L’homme qui a décapité 4 chiens condamné à 28 ans de prison

PUBLICITE

C'est une peine record. Jason Brown, cet américain de 25 ans qui a torturé et tué sept chiens (dont quatre ont été décapités) a écopé de la sentence maximale de 28 ans de prison.

 

jason-brown

Source : @KTVNChannel

 

Les faits remontent à juillet 2014 lorsque la police intervient dans un motel après qu'un client ait refusé que l'on vienne faire le ménage dans sa chambre.

 

Lorsque les agents font alors une découverte macabre. Le sol de la chambre est couvert de sang et, au milieu, git le cadavre d'un chien démembré. Les recherches se poursuivent et quelques heures plus tard, la police retrouve quatre têtes de chien dans les congélateurs du motel.

 

Au total, sept chiens ont été victimes de la folie du criminel.

 

Par chance, le jeune homme originaire de l'État du Nevada est rapidement retrouvé et arrêté. Il affirme alors n'avoir aucun souvenir des trois dernières semaines en raison d'une consommation excessive de méthamphétamine.

 

Le jeune homme, étudiant en psychologie, semblait pourtant incapable d'accomplir de tels actes de barbarie. Les chiens qu'il a torturés lui ont été donnés ou vendus par des personnes qui lui ont fait confiance.

 

L'une d'elles raconte :

 

Il nous a semblé être un gamin tout à fait normal.

 

"Ces images que j'ai vues, je ne les oublierai jamais"

 

Car Jason Brown a poussé le sadisme à son paroxysme en filmant toutes les scènes de torture. Et les images ont été visionnées pendant le procès.
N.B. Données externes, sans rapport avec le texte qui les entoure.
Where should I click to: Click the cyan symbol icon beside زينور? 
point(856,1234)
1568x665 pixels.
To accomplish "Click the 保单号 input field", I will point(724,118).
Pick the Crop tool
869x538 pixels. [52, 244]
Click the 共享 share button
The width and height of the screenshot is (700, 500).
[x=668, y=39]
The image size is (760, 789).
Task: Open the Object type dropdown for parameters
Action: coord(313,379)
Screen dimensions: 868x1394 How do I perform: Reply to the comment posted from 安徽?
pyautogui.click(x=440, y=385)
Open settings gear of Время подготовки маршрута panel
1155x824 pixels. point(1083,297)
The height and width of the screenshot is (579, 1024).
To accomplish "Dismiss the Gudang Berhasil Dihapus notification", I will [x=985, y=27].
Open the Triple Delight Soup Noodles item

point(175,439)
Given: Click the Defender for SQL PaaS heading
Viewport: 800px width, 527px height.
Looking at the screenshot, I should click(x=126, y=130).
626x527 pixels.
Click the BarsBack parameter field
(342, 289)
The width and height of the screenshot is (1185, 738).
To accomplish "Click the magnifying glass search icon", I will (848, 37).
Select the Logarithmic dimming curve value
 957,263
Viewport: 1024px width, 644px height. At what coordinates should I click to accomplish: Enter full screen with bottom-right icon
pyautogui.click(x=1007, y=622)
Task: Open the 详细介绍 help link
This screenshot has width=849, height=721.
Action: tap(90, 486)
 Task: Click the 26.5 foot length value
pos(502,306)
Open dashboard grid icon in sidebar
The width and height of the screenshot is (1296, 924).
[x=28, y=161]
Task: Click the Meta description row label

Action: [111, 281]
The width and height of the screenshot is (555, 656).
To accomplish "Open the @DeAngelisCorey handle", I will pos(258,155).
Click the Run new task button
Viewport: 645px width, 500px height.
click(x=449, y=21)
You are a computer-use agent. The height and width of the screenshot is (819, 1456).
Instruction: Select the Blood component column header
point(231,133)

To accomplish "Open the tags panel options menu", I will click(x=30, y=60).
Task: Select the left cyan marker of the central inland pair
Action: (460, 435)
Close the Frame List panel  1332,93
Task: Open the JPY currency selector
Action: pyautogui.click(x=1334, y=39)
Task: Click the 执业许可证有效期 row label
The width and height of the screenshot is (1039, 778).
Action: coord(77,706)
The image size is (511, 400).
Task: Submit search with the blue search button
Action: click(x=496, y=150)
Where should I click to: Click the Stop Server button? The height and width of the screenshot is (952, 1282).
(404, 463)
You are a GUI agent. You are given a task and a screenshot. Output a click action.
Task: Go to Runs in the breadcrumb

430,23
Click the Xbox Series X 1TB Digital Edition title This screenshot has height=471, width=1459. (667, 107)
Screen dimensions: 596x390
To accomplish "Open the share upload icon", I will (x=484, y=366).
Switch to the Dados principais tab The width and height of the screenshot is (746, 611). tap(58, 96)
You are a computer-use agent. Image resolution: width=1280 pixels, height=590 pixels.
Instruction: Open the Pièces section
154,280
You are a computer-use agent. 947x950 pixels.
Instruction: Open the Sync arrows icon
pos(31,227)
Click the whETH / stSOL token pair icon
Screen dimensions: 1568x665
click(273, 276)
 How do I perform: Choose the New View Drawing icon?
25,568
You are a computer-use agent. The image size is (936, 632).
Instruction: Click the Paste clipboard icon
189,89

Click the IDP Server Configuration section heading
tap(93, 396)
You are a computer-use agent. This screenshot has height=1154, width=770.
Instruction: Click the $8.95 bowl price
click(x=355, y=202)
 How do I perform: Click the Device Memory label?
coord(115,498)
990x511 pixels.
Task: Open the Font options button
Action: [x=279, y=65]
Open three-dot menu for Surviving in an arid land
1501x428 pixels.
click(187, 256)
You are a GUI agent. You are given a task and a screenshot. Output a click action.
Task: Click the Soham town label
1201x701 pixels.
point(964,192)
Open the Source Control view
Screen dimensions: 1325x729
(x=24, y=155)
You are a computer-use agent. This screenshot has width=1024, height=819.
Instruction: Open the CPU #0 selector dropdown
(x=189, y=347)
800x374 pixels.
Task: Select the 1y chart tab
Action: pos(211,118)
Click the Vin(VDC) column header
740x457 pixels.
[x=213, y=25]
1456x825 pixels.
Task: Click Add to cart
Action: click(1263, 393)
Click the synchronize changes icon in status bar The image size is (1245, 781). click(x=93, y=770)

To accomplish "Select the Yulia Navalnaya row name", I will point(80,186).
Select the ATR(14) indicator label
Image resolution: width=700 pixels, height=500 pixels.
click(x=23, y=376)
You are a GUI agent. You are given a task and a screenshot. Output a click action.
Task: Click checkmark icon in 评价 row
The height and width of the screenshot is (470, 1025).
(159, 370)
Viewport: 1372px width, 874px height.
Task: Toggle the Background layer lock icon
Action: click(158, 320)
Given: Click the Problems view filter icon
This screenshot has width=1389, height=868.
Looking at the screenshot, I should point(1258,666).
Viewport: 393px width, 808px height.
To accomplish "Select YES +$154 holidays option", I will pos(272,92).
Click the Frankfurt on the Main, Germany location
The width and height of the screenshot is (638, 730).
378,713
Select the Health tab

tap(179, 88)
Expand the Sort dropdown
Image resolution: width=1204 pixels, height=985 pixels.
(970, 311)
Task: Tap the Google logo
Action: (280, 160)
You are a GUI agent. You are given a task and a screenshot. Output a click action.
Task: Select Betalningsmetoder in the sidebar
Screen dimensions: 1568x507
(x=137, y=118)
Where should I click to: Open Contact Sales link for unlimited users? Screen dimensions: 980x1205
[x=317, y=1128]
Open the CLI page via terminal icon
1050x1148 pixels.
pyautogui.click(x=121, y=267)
Sur une bande, on entend ainsi Jason dire : "les petits Chihuahuas blancs sont mes préférés. Si j'arrive à en attraper un, il viendra faire un tour dans la maison de la douleur de Jason."

 

Le juge Eliott Sattler, qui a condamné le criminel le 1er Octobre 2015, ne lui a trouvé aucune circonstance atténuante, pas même son addiction à la drogue.

 

Il a déclaré lors du procès :

 

Ces images que j'ai vues, je ne les oublierai jamais. La cruauté, le sadisme dont vous avez fait preuve sont tout simplement choquants.

 

Même si cela ne réparera jamais le mal commis, c'est une bonne chose que les actes de cruauté envers les animaux soient punis avec toute la sévérité qu'ils méritent.

 

Ce fait divers bouleversant rappelle ainsi l'histoire du jeune homme condamné en France à un an de prison ferme pour avoir lancé un chaton contre un mur, en 2014. Il est grand temps que de tels actes soient pleinement considérés comme des crimes et non plus comme de simples délits.